Once the line with "Click the words 'substantially all of its'" is found in the data, output it and each following line exactly, up to and including the line with "Open the comment bubble icon", and nothing before or after.

(Collected data)
● ● ● ●
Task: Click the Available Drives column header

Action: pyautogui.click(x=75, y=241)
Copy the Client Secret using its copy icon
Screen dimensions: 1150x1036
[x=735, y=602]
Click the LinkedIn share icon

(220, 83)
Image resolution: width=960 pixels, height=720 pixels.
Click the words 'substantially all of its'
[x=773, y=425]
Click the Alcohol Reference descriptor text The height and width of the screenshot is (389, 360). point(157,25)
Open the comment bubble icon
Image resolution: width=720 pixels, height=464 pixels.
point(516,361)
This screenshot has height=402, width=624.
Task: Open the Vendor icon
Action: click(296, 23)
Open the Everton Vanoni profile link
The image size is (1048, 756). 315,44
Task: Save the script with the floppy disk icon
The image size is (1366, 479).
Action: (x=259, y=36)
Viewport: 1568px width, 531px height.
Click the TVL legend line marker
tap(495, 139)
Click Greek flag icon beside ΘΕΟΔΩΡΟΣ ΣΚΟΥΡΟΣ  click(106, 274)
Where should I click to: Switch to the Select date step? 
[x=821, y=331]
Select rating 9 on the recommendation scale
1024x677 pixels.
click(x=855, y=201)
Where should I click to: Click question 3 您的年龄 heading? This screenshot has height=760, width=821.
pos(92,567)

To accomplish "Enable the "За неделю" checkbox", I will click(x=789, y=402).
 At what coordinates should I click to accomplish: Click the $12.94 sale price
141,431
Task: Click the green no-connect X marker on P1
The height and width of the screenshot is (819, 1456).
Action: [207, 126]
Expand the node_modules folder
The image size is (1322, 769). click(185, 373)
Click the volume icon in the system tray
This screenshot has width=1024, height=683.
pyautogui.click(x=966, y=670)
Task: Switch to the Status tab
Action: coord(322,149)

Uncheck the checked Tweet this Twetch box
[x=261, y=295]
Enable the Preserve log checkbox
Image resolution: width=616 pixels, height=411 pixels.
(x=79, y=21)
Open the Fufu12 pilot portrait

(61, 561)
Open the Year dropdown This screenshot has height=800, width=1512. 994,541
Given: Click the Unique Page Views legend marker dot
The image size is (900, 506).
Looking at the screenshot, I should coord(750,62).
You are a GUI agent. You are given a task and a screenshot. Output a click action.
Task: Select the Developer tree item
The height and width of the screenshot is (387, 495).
● ● ● ●
§ **Output of the exercise**
Click the words 'substantially all of its'
[x=773, y=425]
Click the Alcohol Reference descriptor text The height and width of the screenshot is (389, 360). point(157,25)
Open the comment bubble icon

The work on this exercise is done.